Red Heat is a 1988 American buddy cop action film directed, co-written, and co-produced by Walter Hill and starring Arnold Schwarzenegger as Soviet policeman Ivan Danko, and Jim Belushi as Chicago police detective Art Ridzik. Finding themselves on the same case, Danko and Ridzik work as partners to catch a cunning and deadly Georgian drug kingpin, Viktor Rostavili (Ed O'Ross), who killed Danko's previous partner. Most of the scenes set in the Soviet Union were actually shot in Hungary. Schwarzenegger was paid a salary of $8 million for his role in the film.

Plot
Captain Ivan Danko and Lieutenant Yuri Ogarkov of the Moscow Militsiya lead a sting operation against Georgian drug kingpin Viktor Rostavili. However, Rostavili manages to evade capture, and in an ensuing firefight, kills Ogarkov and flees to the United States. As Danko is recovering from his injuries, Rostavili is arrested for a minor traffic violation in Chicago, and Danko is subsequently dispatched to America to retrieve the felon, under strict orders not to reveal the true nature of Rostavili's extradition.

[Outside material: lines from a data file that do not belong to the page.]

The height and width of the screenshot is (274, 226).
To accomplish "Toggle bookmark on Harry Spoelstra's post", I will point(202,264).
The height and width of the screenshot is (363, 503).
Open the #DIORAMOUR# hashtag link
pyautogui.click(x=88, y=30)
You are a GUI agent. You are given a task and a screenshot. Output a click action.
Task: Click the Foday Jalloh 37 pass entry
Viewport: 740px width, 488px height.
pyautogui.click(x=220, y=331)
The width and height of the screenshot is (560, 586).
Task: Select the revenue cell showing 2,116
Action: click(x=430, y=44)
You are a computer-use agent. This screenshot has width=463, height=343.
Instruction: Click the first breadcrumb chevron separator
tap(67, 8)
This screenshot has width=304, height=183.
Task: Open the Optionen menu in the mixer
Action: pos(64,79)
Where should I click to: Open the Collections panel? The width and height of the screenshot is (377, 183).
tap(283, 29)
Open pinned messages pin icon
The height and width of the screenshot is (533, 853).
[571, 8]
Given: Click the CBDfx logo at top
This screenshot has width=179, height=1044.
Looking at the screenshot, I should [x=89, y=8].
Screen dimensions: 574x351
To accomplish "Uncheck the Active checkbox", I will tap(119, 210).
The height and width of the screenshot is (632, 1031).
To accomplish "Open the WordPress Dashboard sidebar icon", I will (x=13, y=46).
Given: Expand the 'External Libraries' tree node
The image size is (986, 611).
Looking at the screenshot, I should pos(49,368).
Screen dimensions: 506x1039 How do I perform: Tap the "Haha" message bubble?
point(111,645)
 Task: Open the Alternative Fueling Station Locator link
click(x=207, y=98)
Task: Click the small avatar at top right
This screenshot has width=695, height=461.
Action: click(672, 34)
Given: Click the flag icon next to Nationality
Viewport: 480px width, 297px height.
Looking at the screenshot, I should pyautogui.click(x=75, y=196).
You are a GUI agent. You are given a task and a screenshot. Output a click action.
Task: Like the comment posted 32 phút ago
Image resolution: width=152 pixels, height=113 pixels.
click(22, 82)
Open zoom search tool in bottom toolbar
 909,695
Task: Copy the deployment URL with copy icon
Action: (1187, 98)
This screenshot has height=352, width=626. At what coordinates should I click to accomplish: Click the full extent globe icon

Upon arriving in Chicago, Danko is met by Police Detective Sergeant Art Ridzik and Detective Max Gallagher. As he is interrogating Rostavili, Danko confiscates a mysterious key hidden on his person. While he is being transported to the airport, the group is ambushed by his men and Gallagher is shot and killed, allowing the prisoner to escape. Against the wishes of local authorities, Danko resolves to remain in Chicago to apprehend Rostavili, and Ridzik is assigned to be his minder.

Through an informant, Danko and Ridzik learn that Rostavili is working with local street gangs to purchase and smuggle uncut cocaine into the Soviet Union. The duo confront Rostavili's American wife Cat Manzetti, but are led into an ambush where Rostavili demands Danko return his key, forcing the two to flee.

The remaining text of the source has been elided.